In my soon-to-be released novel, The Journey, I killed a supporting character from The Reunion. This time around the character wasn’t a villain. She was a character I honestly liked and I tried to come up with a way for her to survive, but when I did the story just wasn’t as strong. Her death was an intricate part of the plot. It happens early in the novel, but she still manages to maintain a presence in the rest of the story when other characters reminisce about her, or when they describe the dreams they have about her. Like The Deception, The Journey also has three villains, one male, two female, but this time around I didn’t kill any of them. After all, I don’t want to become too predictable.

MM

The Journey Cover Illustration

Journey Cover KindleKudos to Wes Lowe. Once again he’s created a beautiful cover illustration for my next novel, The Journey.

Wes and I go way back. He started doing my cover illustrations back in 2007, when I was writing my Luke and Jenny novels,  (under the name Gayle Martin.) I found Wes by happenstance when I was working on the second book in the series. The illustrator who did the first book cover was not available. My publisher had hired him, but this time around she didn’t have anyone else to refer me to, so I was left scrambling. Granted, I have a degree in fine art, but it had been years since I’d picked up a paintbrush. At least I knew what to look for and I could speak the lingo, so I began my search. The first illustrator I contacted wasn’t available either, but I soon found Wes. Not only was he available, I liked the tone of his emails. He was warm and he had a positive attitude. The illustration he created for me didn’t just meet my expectations; it exceeded them. Wes turned out to be a much better artist than the gentleman who did my first cover. Thus began a beautiful friendship. Our next project would be creating a new cover illustration for the first book.

 Wes also did the cover illustrations for The Reunion and The Deception. Okay, I’ll admit it. I dropped the ball on the earlier Reunion cover. I had this idea of using a photo of two red carnations. Red carnations were a theme throughout the book, so I thought they could be a metaphor for the two leading characters. Unfortunately, as every artist knows, sometimes things that look great in our minds don’t always look so hot once they’re on paper. And even though a number of readers had complemented me on the cover, in my mind it simply didn’t work the way I’d envisioned. I went back to Wes, and once again, he nailed it.
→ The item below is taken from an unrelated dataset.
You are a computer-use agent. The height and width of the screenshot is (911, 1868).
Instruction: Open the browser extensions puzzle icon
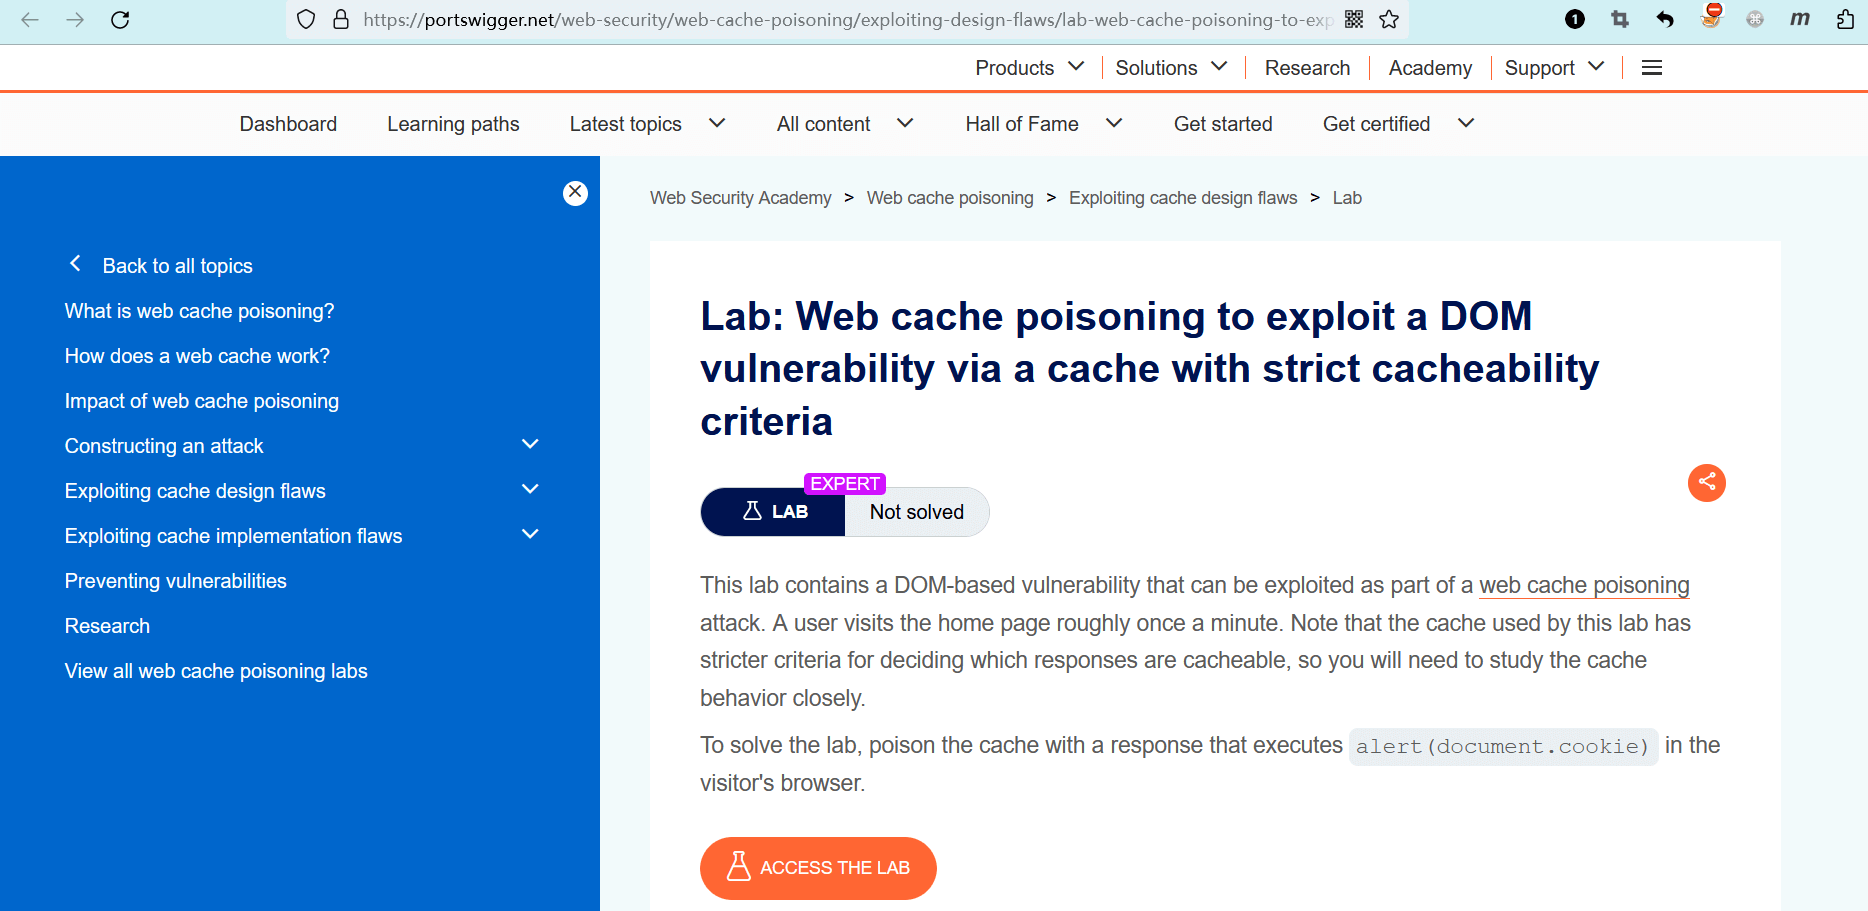click(x=1845, y=20)
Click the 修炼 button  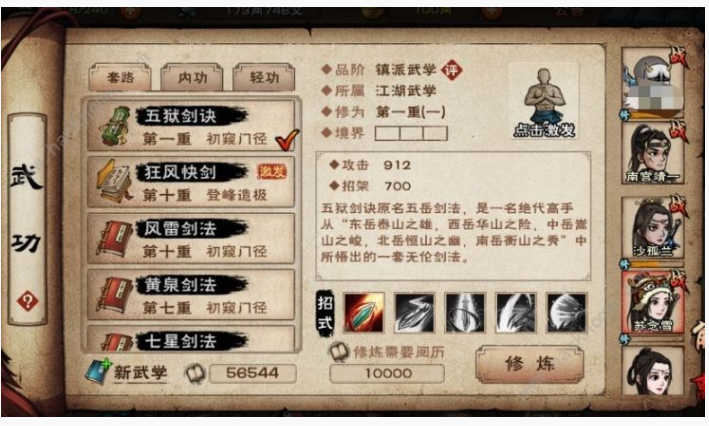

This latest illustration has an interesting twist. The other night I posted it on Facebook, and a number of people began commenting that the young lady looked a lot like me. They all thought it was really cool. Oddly enough, Wes and I have never met in person, although he’s probably seen my head shots on my websites. I just assumed he had used one of them as a model, but it turns out he didn’t. Must be one of those interesting coincidences. Or maybe it’s just the Universe reaffirming that I’ve found the right illustrator.